According to a UN report, the absence of water has killed 650,000 people in the last fifty years and is estimated to have caused seven hundred million displacements in 2023. That is why the book is so relevant. Thirst, by Virginia Mendoza, a pleasant essay that x-rays life in those places where humanity becomes subject to the rain. In her book, the author connects her grandfather's skills in locating springs in La Mancha with the inhabitants of other dry places who also look at the sky with anguish, or who are forced to emigrate: the homeland is where it's raining.

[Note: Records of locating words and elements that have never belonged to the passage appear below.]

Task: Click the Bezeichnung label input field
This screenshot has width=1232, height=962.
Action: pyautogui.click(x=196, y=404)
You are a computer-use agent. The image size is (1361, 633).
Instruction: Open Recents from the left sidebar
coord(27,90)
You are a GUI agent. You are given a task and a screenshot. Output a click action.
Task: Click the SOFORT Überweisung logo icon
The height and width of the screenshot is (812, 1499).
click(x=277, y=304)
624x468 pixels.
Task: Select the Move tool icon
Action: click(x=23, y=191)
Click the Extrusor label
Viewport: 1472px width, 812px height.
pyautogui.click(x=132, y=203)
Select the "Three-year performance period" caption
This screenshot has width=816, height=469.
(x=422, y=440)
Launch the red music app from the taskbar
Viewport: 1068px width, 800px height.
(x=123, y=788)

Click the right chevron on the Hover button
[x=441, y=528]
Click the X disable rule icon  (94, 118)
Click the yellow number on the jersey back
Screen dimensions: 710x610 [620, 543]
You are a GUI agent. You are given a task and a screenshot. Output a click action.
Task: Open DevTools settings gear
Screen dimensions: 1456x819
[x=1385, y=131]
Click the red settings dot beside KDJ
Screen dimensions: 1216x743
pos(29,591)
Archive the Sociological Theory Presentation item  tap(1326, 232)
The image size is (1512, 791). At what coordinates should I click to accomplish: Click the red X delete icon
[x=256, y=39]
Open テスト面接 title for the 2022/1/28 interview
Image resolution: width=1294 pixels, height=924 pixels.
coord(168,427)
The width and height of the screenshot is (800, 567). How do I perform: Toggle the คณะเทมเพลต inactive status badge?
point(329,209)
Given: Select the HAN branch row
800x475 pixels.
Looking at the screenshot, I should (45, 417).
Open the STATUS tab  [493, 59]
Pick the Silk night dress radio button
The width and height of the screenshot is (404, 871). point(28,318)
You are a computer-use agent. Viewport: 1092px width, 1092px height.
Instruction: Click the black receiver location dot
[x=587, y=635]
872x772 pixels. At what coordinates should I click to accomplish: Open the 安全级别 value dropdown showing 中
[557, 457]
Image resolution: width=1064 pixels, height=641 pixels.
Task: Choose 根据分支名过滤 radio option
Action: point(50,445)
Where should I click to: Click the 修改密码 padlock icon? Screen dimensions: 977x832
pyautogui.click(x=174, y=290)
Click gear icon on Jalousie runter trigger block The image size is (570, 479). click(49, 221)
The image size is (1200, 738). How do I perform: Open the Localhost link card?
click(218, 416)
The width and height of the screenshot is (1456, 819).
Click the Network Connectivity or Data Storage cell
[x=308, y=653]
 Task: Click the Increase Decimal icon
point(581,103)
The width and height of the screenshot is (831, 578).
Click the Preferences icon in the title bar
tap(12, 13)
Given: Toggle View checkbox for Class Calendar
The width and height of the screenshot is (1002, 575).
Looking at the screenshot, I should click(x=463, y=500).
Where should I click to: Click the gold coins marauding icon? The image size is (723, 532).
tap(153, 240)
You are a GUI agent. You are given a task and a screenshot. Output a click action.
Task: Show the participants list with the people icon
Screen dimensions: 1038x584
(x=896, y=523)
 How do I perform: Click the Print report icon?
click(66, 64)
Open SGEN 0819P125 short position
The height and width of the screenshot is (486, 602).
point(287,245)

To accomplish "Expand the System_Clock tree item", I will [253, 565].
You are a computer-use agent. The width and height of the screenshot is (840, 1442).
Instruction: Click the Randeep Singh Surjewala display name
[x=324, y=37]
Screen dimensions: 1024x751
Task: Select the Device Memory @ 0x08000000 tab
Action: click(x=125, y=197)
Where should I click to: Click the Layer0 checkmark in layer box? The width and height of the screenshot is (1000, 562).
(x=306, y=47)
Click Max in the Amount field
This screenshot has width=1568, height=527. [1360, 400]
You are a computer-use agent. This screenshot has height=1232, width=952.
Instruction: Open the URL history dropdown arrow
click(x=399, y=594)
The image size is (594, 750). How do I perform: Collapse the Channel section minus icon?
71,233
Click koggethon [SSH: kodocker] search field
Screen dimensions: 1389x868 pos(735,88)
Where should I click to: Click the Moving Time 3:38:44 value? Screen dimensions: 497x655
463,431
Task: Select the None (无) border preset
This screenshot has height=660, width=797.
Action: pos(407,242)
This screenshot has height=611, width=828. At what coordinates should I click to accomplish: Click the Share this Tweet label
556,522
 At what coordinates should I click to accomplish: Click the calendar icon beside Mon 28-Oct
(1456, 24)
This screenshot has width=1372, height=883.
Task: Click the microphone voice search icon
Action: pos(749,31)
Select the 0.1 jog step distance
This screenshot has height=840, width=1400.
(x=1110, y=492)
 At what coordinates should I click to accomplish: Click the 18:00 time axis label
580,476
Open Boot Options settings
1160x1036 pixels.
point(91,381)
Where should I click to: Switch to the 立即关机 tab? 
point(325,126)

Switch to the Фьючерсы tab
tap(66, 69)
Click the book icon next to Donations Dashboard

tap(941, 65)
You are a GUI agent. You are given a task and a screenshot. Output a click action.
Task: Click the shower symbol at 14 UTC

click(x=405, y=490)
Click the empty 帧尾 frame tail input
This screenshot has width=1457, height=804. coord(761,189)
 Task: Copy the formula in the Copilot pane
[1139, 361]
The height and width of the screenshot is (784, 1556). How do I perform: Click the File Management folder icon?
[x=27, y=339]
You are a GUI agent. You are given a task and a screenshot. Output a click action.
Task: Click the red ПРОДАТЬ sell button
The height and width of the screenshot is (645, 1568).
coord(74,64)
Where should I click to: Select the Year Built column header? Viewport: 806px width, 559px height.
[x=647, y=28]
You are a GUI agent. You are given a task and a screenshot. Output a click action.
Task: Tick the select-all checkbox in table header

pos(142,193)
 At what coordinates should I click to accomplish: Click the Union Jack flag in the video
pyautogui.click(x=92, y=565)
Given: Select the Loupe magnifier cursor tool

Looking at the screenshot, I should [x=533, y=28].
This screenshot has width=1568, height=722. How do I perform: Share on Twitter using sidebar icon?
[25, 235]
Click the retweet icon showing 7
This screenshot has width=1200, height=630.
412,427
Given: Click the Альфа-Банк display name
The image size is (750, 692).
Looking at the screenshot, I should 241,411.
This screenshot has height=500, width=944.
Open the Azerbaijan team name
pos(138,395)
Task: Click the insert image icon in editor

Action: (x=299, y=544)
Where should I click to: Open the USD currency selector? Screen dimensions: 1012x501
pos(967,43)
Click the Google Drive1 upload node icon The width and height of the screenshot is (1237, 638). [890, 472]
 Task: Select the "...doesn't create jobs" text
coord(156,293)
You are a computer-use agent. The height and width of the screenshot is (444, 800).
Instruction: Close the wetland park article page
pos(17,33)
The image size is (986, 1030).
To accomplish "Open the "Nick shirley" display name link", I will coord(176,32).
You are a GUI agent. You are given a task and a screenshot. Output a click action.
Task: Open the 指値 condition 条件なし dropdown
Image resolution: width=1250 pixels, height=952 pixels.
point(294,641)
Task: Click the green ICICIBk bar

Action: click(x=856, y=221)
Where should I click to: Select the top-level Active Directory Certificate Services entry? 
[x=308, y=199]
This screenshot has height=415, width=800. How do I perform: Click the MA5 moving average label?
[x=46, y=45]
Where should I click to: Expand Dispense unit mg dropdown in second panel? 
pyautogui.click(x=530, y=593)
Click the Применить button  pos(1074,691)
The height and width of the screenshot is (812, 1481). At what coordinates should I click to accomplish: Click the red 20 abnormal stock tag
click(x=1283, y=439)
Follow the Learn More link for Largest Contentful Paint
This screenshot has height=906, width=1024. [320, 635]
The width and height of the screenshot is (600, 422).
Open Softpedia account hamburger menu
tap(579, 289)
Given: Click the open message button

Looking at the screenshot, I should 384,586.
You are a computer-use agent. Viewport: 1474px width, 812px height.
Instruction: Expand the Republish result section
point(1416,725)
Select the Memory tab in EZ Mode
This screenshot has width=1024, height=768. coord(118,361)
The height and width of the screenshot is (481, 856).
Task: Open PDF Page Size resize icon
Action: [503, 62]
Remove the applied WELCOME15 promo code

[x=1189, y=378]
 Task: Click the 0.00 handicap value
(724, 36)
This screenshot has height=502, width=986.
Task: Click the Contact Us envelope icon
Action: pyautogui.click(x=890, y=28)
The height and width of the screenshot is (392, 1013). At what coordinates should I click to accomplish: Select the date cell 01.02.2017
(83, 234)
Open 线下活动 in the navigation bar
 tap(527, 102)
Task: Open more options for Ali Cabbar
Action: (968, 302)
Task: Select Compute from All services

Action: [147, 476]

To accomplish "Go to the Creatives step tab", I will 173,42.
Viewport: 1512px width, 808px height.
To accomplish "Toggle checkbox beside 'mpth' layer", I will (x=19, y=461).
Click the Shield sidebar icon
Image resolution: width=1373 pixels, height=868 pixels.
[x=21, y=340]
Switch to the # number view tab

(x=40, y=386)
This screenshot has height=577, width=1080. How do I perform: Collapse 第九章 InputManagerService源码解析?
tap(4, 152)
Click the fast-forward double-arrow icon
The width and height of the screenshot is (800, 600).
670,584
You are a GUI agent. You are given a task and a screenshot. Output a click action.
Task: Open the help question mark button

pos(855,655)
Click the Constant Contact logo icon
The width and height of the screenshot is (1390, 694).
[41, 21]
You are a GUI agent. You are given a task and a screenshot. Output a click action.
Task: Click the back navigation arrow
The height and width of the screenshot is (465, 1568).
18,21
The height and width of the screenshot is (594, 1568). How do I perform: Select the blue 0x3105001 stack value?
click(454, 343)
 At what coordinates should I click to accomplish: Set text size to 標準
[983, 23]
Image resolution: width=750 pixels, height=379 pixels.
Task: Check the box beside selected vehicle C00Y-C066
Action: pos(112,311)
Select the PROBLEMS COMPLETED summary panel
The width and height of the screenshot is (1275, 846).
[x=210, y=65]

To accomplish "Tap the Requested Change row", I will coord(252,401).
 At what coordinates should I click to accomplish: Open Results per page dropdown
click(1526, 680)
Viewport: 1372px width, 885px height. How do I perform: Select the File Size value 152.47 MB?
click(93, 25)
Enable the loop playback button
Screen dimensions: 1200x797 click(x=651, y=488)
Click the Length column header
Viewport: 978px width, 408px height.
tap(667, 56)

Andrea Nicastro, journalist Corriere della Sera, has worked as an envoy in conflicts such as Kosovo, Chechnya, Afghanistan, Iraq, Iran, Lebanon and now, Ukraine. And he was one of the few journalists who experienced from within the siege of the city of Mariupol by the Russian army. Our correspondent Cristian Segura reviews Nicastro's book The siege of Mariupol, a wonderful fiction with very real characters that tells the multiple aspects of the people who live and suffer the war.
In the world, and it has always been like this, although now more thanks to the loudspeaker of social networks, the one who shouts the loudest monopolizes the power and attention. Faced with this, the most timidly furious representatives of a silent majority once again quietly protest to demand a calmer, less irritated world. The British writer and activist Hamja Ahsan compiles in Shy radicals different documents about the radical introverted world, a political current that fights unnoticed against verbiage and impudence. In this parody, we find interviews with the political prisoners of the movement, pamphlets that raise funds and even the Constitution of the Shy People's Republic of Aspergistan.
Other books reviewed by experts Babelia are Mistral, a lifethe first volume of Elizabeth Horan's biography of the Chilean poet; Watermarked paperthe first volume of the great “delta-novel” that Goran Petrović, who died last week, projected for years as a set of linked texts without an established reading order; At two it will be threethe latest title by Sergi Pàmies; Before oblivion comesAna Rodríguez Fischer's fiction about the Russian poets Anna Akhmatova and Marina Tsvetaeva; Petrarch. Poet, thinker, character, by Francisco Rico, which culminates his commented chronology of the very eventful life of the poet and scholar of Greco-Latin antiquities; and The sense of consent, by Clara Serra, highly recommended reading in times of #MeToo.